§ **Условие задачи**:
Перепишите выбранный текст о судьбе Моника целиком, слово в слово.

§ **Выбранный текст**:
· · · ·

Пока семья ждала отправки, немцы оповестили всех о том, что требуются сильные молодые люди для «серьезной работы», которые отправятся вместе со стариками и детьми. Ко всеобщему ужасу, 18-летний Моник, брат Рахель, вызвался на эту работу. Он сказал, что должен поехать с детьми и успокоить их. Семья упрашивала его остаться, но он отрезал: «Нет, я должен помочь им». Его увезли. В последнем воспоминании о Монике была его фигура, уезжающая в автобусе, переполненном детьми, и он, пытающийся петь детские песенки. Убитая горем семья не догадывалась, что эти автобусы направлялись в Хелмно, приспособленный под концентрационный лагерь Кульмхоф. В этом лагере уничтожили приблизительно 150 000 человек за время войны – их либо стреляли на краю общих могильных ям, либо отправляли в специальные грузовики, в которых выхлоп заведен в кузов. Около 70 000 погибших были доставлены сюда из Лодзи. Спустя много лет после окончания войны семья узнала судьбу дорогого им Моника.

· · · ·

§ **Выдержки из записей**:

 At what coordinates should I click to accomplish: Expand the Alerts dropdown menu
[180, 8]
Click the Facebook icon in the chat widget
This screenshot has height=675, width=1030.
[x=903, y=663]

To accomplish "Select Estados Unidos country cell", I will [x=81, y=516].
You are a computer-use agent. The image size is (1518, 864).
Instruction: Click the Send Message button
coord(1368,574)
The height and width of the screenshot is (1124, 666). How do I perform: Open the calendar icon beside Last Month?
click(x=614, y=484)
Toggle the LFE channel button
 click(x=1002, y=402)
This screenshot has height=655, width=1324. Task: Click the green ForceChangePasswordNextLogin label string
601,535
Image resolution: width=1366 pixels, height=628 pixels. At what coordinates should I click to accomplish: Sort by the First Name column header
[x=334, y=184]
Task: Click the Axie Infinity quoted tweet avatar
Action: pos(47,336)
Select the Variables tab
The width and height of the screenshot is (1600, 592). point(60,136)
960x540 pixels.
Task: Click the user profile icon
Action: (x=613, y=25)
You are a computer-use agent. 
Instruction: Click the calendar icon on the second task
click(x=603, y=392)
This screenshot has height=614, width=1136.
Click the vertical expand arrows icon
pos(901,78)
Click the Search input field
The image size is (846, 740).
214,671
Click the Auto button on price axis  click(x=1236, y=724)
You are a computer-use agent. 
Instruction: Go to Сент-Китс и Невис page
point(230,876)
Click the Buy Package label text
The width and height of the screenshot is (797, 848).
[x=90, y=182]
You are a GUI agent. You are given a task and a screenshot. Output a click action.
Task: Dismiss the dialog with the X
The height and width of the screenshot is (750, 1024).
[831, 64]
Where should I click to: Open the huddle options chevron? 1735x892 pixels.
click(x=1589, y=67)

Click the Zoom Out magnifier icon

· · · ·

§ **Решение задачи**:
Пока семья ждала отправки, немцы оповестили всех о том, что требуются сильные молодые люди для «серьезной работы», которые отправятся вместе со стариками и детьми. Ко всеобщему ужасу, 18-летний Моник, брат Рахель, вызвался на эту работу. Он сказал, что должен поехать с детьми и успокоить их. Семья упрашивала его остаться, но он отрезал: «Нет, я должен помочь им». Его увезли. В последнем воспоминании о Монике была его фигура, уезжающая в автобусе, переполненном детьми, и он, пытающийся петь детские песенки. Убитая горем семья не догадывалась, что эти автобусы направлялись в Хелмно, приспособленный под концентрационный лагерь Кульмхоф. В этом лагере уничтожили приблизительно 150 000 человек за время войны – их либо стреляли на краю общих могильных ям, либо отправляли в специальные грузовики, в которых выхлоп заведен в кузов. Около 70 000 погибших были доставлены сюда из Лодзи. Спустя много лет после окончания войны семья узнала судьбу дорогого им Моника.